- **AIM OF THE EXERCISE**
When you retype the data, keep every word exactly and include none of the pictures.
--- START ---
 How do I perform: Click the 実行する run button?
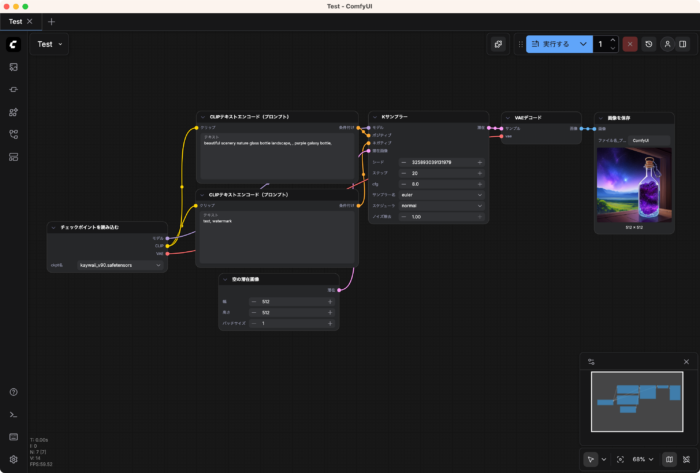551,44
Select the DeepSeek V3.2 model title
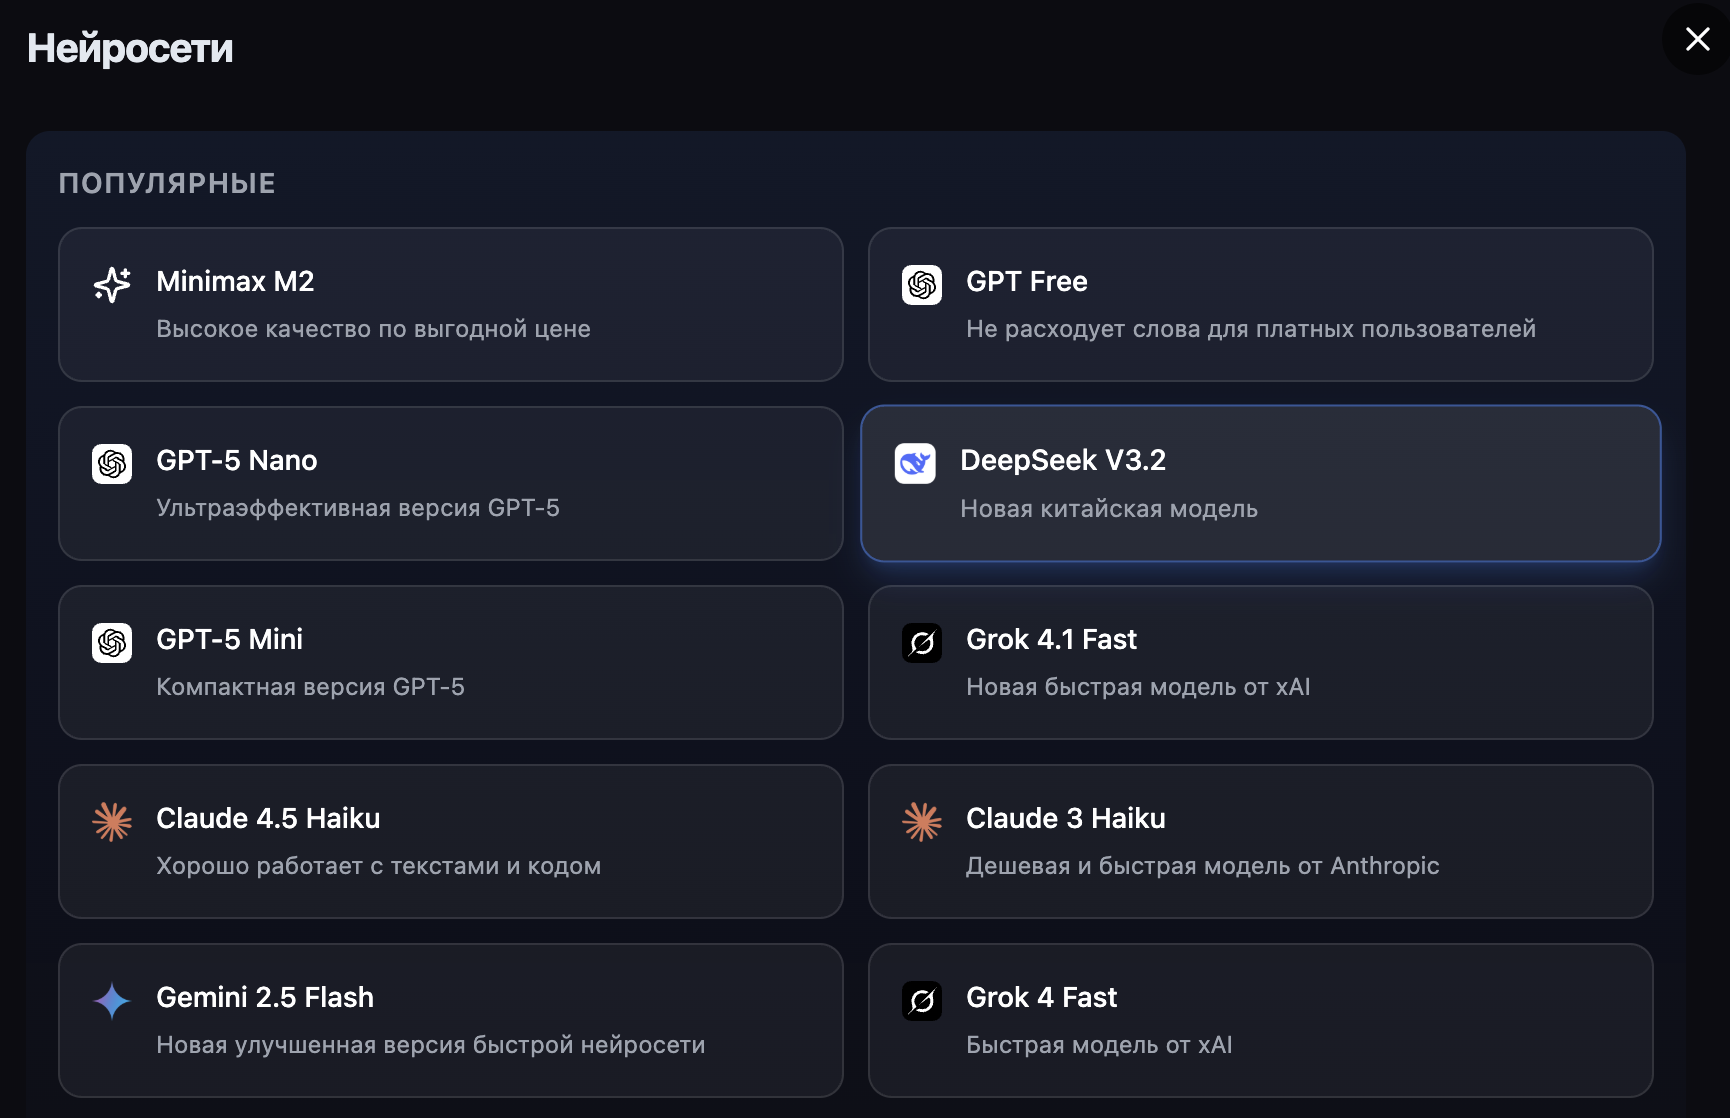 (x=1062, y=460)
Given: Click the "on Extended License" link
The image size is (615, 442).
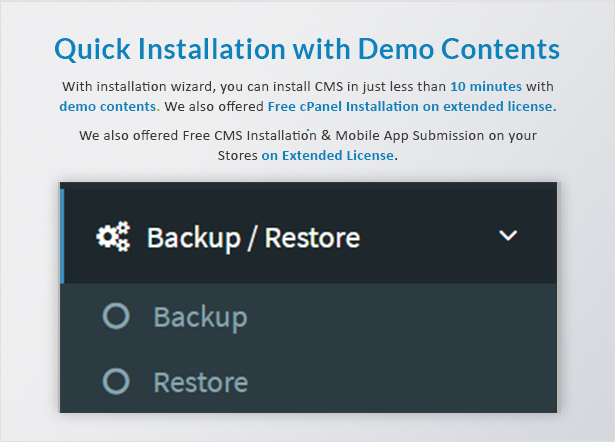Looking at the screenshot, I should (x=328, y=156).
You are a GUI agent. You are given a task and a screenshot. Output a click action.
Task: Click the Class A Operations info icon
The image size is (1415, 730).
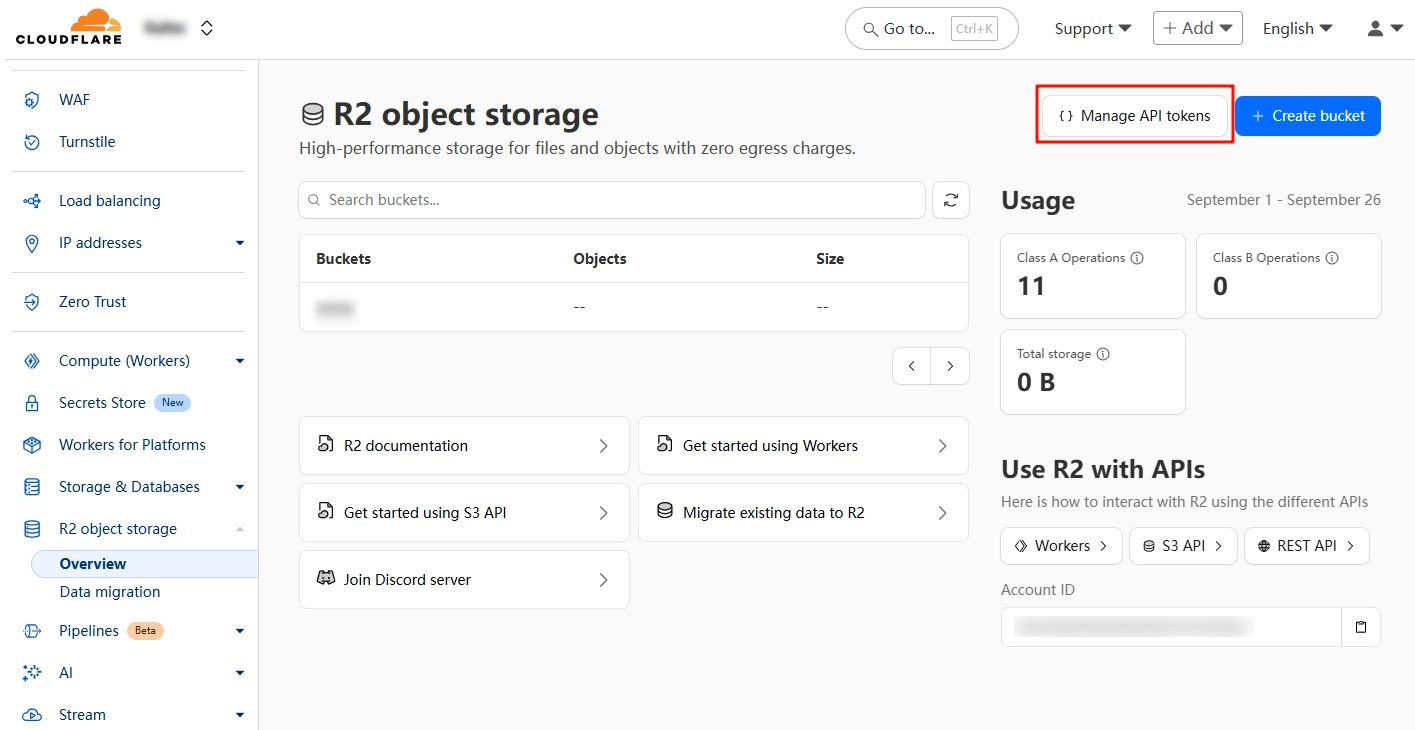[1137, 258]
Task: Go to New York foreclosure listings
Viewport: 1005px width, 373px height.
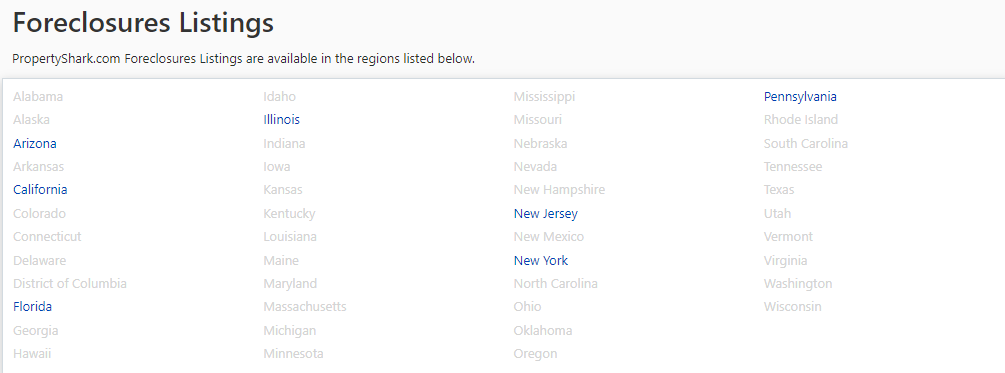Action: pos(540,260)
--- END ---
- **WRITTEN ANSWER**
 How do I perform: Click the 実行する run button?
551,44
Select the DeepSeek V3.2 model title
 (x=1062, y=460)
Given: Click the "on Extended License" link
The image size is (615, 442).
Looking at the screenshot, I should (x=328, y=156).
You are a GUI agent. You are given a task and a screenshot. Output a click action.
Task: Click the Class A Operations info icon
The image size is (1415, 730).
[1137, 258]
Task: Go to New York foreclosure listings
Viewport: 1005px width, 373px height.
Action: pos(540,260)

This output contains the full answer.